**Your objective:**
All lines with the word "radio" must be pulled from the entries below.

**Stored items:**
┄┄┄┄┄┄
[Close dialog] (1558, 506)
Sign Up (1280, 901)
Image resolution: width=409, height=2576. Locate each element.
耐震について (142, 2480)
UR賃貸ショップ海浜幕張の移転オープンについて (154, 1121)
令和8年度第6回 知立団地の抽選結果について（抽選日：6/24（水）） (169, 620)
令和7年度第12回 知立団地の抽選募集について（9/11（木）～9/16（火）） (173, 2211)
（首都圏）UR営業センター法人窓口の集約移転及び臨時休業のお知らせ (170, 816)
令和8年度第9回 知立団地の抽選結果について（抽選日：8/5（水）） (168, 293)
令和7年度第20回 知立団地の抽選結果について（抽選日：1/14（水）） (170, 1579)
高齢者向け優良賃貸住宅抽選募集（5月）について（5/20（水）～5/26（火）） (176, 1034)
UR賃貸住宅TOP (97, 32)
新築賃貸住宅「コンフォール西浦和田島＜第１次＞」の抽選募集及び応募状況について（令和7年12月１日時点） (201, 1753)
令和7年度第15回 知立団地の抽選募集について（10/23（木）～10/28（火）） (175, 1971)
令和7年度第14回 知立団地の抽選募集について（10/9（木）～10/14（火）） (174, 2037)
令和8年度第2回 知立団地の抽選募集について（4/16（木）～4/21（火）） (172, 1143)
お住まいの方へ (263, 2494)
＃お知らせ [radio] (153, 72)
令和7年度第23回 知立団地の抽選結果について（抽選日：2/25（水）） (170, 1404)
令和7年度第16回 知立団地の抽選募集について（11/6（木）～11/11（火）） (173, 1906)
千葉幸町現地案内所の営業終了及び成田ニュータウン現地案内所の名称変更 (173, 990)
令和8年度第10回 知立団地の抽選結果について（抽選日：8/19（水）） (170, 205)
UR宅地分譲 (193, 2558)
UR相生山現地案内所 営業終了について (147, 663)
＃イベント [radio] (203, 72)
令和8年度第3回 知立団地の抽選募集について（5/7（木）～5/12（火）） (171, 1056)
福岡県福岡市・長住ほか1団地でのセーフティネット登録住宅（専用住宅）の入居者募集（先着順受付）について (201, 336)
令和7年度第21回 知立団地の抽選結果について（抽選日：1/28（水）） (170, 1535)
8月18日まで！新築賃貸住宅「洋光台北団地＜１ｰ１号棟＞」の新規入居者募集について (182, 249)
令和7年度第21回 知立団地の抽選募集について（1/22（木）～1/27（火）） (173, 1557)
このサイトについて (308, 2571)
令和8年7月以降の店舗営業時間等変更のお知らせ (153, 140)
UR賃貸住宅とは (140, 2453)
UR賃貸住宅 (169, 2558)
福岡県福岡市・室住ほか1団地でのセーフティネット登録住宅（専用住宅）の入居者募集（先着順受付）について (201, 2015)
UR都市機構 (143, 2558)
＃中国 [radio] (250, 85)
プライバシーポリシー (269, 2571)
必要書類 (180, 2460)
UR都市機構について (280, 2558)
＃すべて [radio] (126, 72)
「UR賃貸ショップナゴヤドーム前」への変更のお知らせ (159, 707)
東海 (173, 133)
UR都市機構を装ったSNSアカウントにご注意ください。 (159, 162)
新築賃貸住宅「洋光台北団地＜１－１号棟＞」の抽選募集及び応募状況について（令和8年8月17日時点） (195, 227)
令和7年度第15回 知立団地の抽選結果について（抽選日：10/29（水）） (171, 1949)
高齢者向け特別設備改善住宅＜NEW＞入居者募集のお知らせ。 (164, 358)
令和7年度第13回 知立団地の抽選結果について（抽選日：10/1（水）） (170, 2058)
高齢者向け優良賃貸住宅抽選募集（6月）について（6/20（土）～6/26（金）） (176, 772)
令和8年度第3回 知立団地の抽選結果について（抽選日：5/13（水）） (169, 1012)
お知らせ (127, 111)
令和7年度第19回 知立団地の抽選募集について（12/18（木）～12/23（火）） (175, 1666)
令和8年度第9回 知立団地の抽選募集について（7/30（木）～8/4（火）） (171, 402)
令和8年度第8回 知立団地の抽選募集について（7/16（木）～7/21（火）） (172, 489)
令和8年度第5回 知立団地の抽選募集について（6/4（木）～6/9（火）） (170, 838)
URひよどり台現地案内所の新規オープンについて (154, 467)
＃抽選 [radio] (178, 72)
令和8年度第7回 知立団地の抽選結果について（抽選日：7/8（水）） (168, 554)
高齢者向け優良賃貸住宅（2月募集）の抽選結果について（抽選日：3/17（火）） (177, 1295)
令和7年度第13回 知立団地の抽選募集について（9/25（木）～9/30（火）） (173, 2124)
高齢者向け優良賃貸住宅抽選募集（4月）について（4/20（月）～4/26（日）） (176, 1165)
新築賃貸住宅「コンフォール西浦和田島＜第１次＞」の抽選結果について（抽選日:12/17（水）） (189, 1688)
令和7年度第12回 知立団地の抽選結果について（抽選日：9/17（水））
┄┄┄┄┄┄
**The answer:**
＃お知らせ [radio] (153, 72)
＃イベント [radio] (203, 72)
＃中国 [radio] (250, 85)
＃すべて [radio] (126, 72)
＃抽選 [radio] (178, 72)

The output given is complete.